I don't know if parsing HTML and only hashing nested content gets around this issue, but rclone will definitely be subject to this.

This is useful to link to the most relevant files that changed in a PR.

.. code:: console

$ cat a.txt
One
Two
Three
Four
Five
$ cat b.txt
Ore
Three
Four
Five
Six
$ diff --side-by-side --suppress-common-lines a.txt b.txt
One | Ore
Two <
> Six

.. note::

Taken from https://stackoverflow.com/questions/27236891/diff-command-to-get-number-of-different-lines-only.

The command will return only the lines that changed between the two files.
We can just count the lines, or maybe even parse each symbol to check if the line was added or removed.

Another alternative is to use the `difflib <https://docs.python.org/3/library/difflib.html>`__ module,
the only downside is that it doesn't distinguish lines that were changed from lines that were added or removed.
But maybe that's ok?
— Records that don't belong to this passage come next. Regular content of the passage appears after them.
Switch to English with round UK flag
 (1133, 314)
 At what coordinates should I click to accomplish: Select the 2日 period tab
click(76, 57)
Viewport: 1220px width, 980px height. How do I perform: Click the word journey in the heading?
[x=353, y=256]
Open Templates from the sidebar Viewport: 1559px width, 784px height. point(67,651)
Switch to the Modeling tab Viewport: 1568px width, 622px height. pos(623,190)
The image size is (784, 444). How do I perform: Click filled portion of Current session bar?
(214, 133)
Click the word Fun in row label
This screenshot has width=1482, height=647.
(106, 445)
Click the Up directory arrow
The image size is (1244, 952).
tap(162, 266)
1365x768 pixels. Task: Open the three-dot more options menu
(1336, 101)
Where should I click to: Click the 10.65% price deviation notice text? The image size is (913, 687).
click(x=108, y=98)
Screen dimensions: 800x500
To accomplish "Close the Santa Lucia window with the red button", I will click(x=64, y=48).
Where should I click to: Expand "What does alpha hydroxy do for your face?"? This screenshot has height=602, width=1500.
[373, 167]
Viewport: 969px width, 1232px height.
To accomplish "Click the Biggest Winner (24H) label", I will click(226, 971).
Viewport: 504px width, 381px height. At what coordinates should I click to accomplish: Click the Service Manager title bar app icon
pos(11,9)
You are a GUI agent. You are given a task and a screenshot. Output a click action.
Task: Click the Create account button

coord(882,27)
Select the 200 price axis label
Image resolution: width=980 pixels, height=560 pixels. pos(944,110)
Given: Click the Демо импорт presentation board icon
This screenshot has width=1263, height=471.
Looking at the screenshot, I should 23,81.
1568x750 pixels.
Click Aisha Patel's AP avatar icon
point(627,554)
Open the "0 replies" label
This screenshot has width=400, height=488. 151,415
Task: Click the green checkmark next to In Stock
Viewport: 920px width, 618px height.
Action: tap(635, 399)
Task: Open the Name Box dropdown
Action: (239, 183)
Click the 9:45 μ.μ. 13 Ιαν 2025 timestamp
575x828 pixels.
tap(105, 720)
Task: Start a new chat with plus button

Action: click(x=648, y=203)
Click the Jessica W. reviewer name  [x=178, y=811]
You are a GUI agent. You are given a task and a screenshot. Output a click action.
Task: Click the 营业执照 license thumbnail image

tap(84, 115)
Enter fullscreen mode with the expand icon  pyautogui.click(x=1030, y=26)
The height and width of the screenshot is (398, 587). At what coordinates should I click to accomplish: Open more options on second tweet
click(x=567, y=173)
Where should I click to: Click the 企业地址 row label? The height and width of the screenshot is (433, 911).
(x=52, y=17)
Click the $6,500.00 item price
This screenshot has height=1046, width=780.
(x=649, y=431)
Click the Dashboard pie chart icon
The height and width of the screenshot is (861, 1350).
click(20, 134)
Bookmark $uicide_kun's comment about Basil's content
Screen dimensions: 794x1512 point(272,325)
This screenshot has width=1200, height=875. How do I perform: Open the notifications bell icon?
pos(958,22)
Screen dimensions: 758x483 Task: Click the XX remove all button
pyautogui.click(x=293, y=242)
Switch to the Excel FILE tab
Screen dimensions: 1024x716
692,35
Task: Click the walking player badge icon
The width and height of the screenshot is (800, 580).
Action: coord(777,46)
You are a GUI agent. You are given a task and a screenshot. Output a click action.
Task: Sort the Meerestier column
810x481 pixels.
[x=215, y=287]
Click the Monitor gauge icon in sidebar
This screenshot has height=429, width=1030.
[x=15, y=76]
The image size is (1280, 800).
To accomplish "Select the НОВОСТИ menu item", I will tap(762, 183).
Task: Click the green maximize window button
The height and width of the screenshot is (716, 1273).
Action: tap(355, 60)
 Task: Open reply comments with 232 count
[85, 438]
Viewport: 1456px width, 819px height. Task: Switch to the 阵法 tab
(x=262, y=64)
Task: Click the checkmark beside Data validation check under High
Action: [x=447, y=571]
Do we really need to know if a line was changed instead of added or removed?

.. code:: python

import difflib

diff = difflib.ndiff(["one", "two", "three", "four"], ["ore", "three", "four", "five"])
print(list(diff))
# ['+ ore', '- one', '- two', ' three', ' four', '+ five']

A good thing of using Python is that we don't need to write the files to disk,
and the result is easier to parse.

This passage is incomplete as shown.